| # SPDX-License-Identifier: GPL-2.0-only |
| config SECURITY_APPARMOR |
| bool "AppArmor support" |
| depends on SECURITY && NET |
| select AUDIT |
| select SECURITY_PATH |
| select SECURITYFS |
| select SECURITY_NETWORK |
| select ZLIB_INFLATE |
| select ZLIB_DEFLATE |
| default n |
| help |
| This enables the AppArmor security module. |
| Required userspace tools (if they are not included in your |
| distribution) and further information may be found at |
| http://apparmor.wiki.kernel.org |
| |
| If you are unsure how to answer this question, answer N. |
| |
| config SECURITY_APPARMOR_HASH |
| bool "Enable introspection of sha1 hashes for loaded profiles" |
| depends on SECURITY_APPARMOR |
| select CRYPTO |
| select CRYPTO_SHA1 |
| default y |
| help |
| This option selects whether introspection of loaded policy |
| is available to userspace via the apparmor filesystem. |
| |
| config SECURITY_APPARMOR_HASH_DEFAULT |
| bool "Enable policy hash introspection by default" |
| depends on SECURITY_APPARMOR_HASH |
| default y |
| help |
| This option selects whether sha1 hashing of loaded policy |
| is enabled by default.

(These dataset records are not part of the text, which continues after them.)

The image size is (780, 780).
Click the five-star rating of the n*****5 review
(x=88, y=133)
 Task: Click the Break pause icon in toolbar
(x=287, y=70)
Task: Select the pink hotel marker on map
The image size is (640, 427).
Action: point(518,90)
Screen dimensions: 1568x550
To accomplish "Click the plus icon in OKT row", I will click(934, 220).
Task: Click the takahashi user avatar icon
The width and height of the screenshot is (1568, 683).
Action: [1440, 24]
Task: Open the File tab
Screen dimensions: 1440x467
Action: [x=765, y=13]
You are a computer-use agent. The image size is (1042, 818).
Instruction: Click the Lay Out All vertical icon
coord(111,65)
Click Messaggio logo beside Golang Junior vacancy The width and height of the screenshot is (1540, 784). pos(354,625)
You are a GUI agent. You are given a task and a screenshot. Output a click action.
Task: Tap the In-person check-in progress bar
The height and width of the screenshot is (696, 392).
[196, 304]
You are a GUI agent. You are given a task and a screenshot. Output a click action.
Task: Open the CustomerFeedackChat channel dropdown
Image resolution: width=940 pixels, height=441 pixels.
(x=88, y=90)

The generation of sha1 hashes for |
| loaded policy provide system administrators a quick way |
| to verify that policy in the kernel matches what is expected, |
| however it can slow down policy load on some devices. In |
| these cases policy hashing can be disabled by default and |
| enabled only if needed. |
| |
| config SECURITY_APPARMOR_DEBUG |
| bool "Build AppArmor with debug code" |
| depends on SECURITY_APPARMOR |
| default n |
| help |
| Build apparmor with debugging logic in apparmor. Not all |
| debugging logic will necessarily be enabled. A submenu will |
| provide fine grained control of the debug options that are |
| available. |
| |
| config SECURITY_APPARMOR_DEBUG_ASSERTS |
| bool "Build AppArmor with debugging asserts" |
| depends on SECURITY_APPARMOR_DEBUG |
| default y |
| help |
| Enable code assertions made with AA_BUG. These are primarily |
| function entry preconditions but also exist at other key |
| points. If the assert is triggered it will trigger a WARN |
| message. |
| |
| config SECURITY_APPARMOR_DEBUG_MESSAGES |
| bool "Debug messages enabled by default" |
| depends on SECURITY_APPARMOR_DEBUG |
| default n |
| help |
| Set the default value of the apparmor.debug kernel parameter. |
| When enabled, various debug messages will be logged to |
| the kernel message buffer. |
| |
| config SECURITY_APPARMOR_KUNIT_TEST |
| bool "Build KUnit tests for policy_unpack.c" if !KUNIT_ALL_TESTS |
| depends on KUNIT=y && SECURITY_APPARMOR |
| default KUNIT_ALL_TESTS |
| help |
| This builds the AppArmor KUnit tests. |
| |
| KUnit tests run during boot and output the results to the debug log |
| in TAP format (http://testanything.org/). Only useful for kernel devs |
| running KUnit test harness and are not for inclusion into a |
| production build. |
| |
| For more information on KUnit and unit tests in general please refer |
| to the KUnit documentation in Documentation/dev-tools/kunit/. |
| |
| If unsure, say N. |